Below are records to transcribe in full and unchanged; omit every picture.

**Available data:**
· · · · ·

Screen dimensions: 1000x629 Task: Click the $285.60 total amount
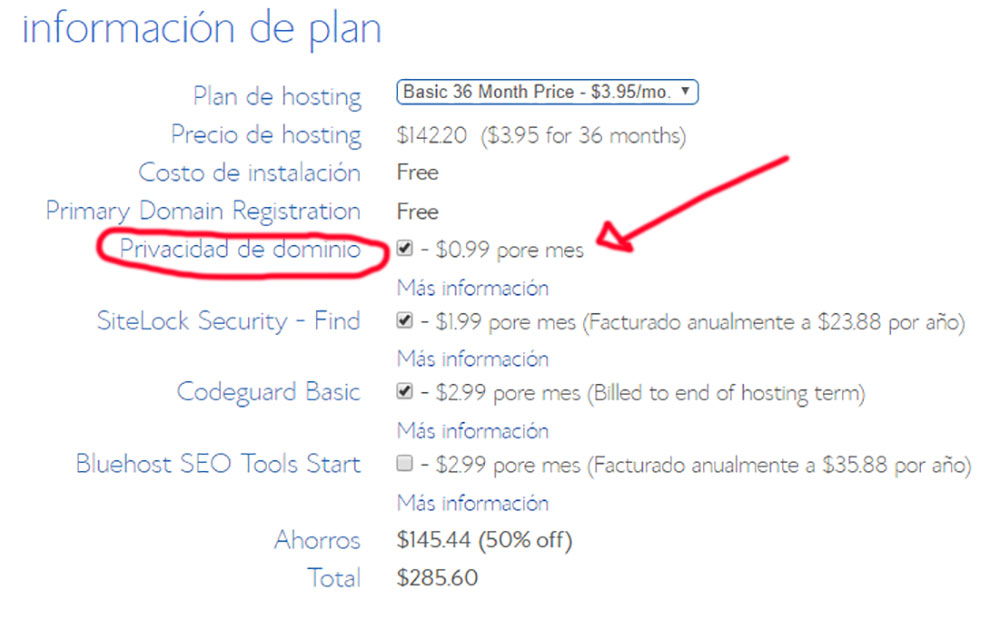pyautogui.click(x=438, y=578)
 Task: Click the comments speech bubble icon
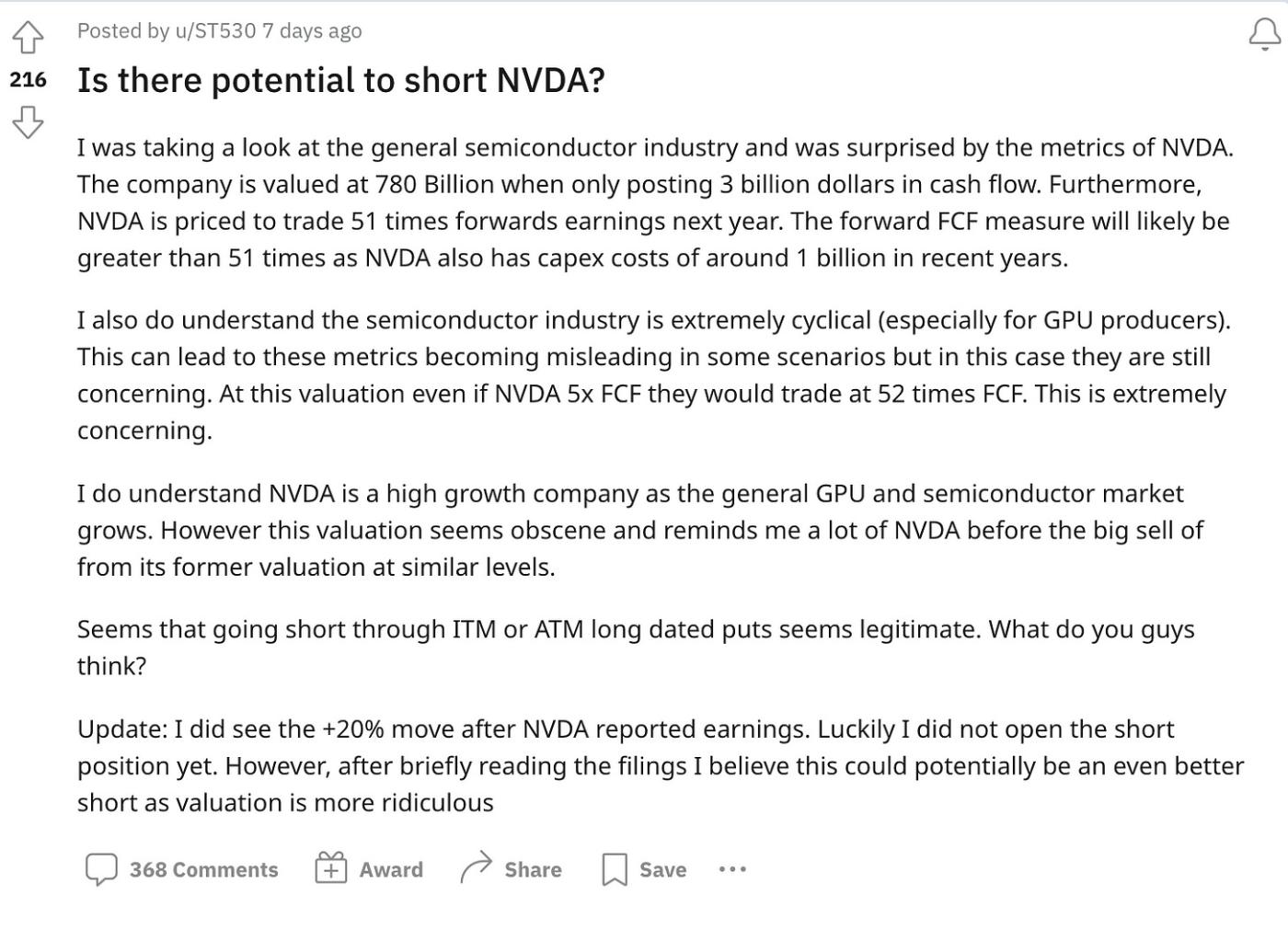[x=101, y=869]
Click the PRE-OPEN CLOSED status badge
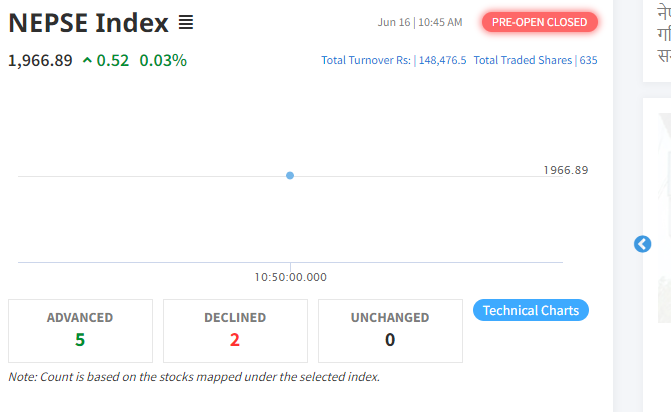 (x=540, y=22)
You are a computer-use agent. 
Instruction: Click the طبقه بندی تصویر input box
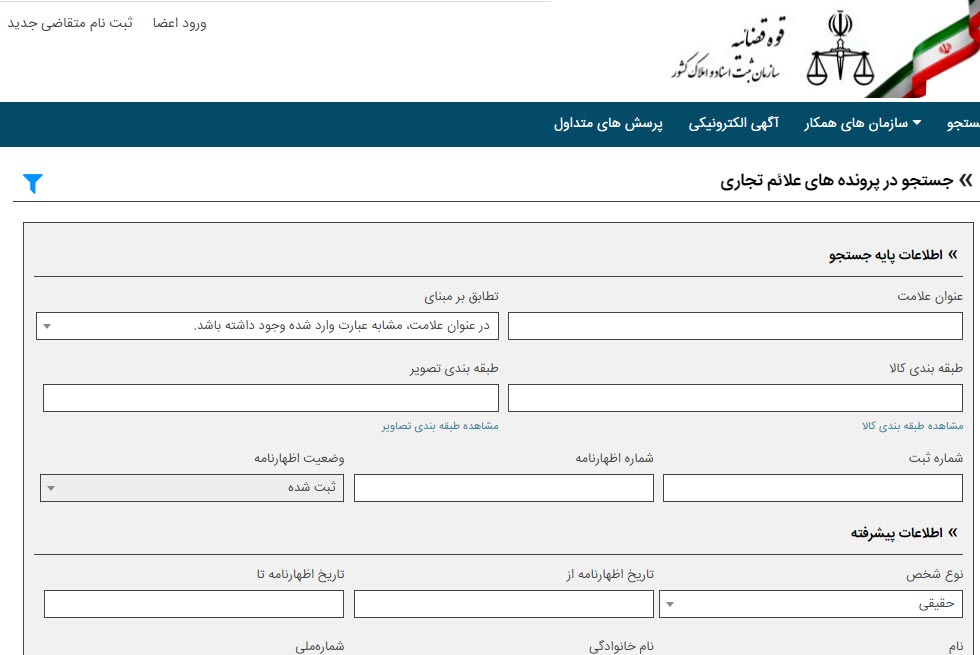pos(270,398)
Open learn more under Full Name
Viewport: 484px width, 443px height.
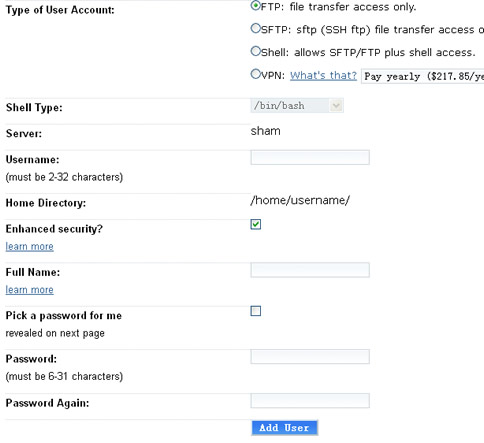tap(30, 290)
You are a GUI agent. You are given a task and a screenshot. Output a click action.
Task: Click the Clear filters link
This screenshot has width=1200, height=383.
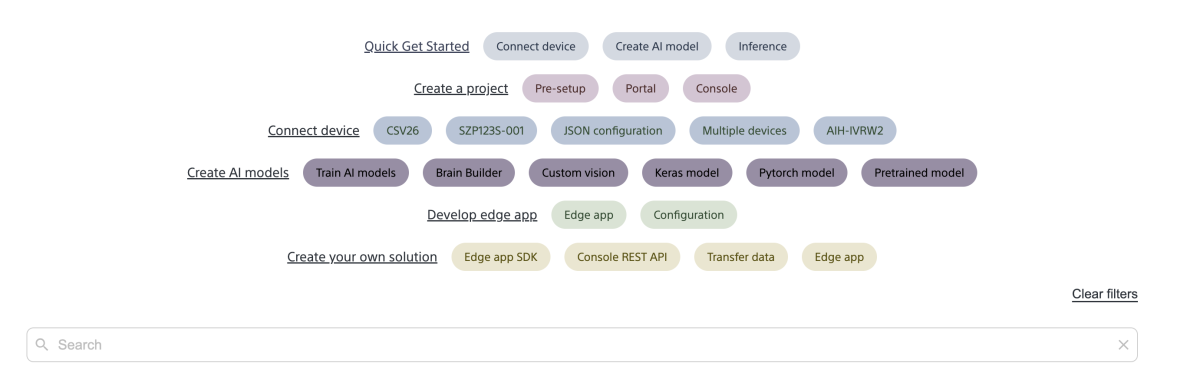(x=1105, y=294)
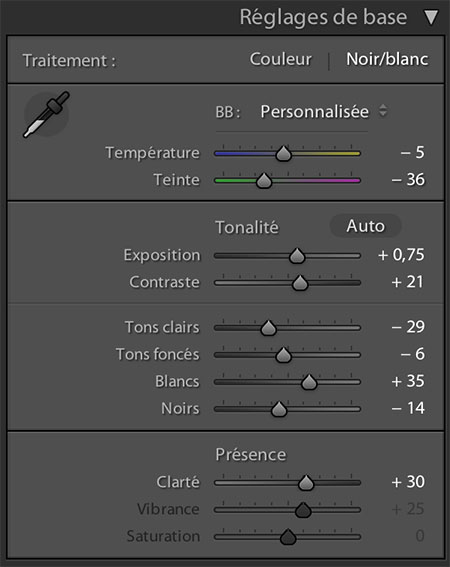This screenshot has height=567, width=450.
Task: Click the Teinte slider handle
Action: click(x=264, y=180)
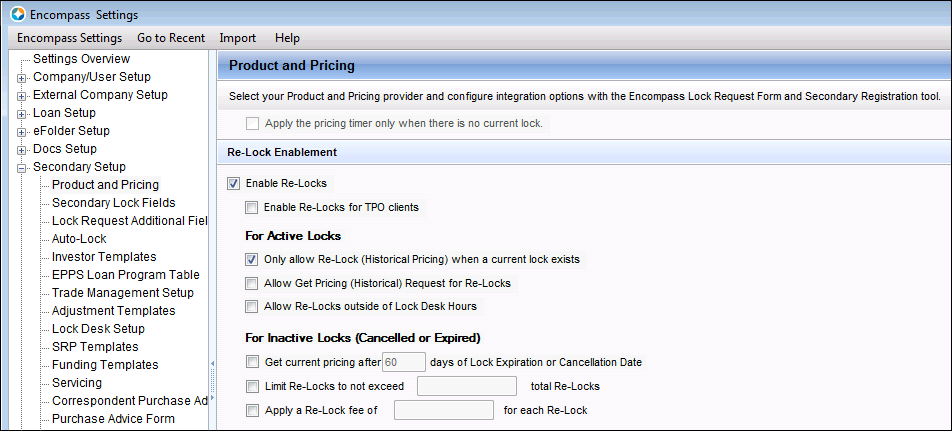Open the Help menu
Viewport: 952px width, 431px height.
[x=287, y=38]
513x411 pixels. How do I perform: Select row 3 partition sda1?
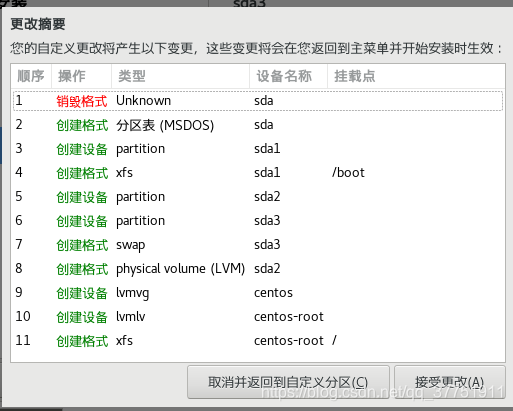(x=258, y=149)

· · · · ·

**Answer space:**
Screen dimensions: 1000x629 Task: Click the $285.60 total amount
pyautogui.click(x=438, y=578)
 Task: Click the comments speech bubble icon
[x=101, y=869]
Click the PRE-OPEN CLOSED status badge
 (x=540, y=22)
You are a computer-use agent. 
Instruction: Click the طبقه بندی تصویر input box
pos(270,398)
Open learn more under Full Name
Viewport: 484px width, 443px height.
tap(30, 290)
You are a GUI agent. You are given a task and a screenshot. Output a click action.
Task: Click the Clear filters link
This screenshot has width=1200, height=383.
(x=1105, y=294)
This screenshot has height=567, width=450.
Task: Click the Teinte slider handle
Action: click(x=264, y=180)
Open the Help menu
Viewport: 952px width, 431px height.
[x=287, y=38]
513x411 pixels. How do I perform: Select row 3 partition sda1?
(x=258, y=149)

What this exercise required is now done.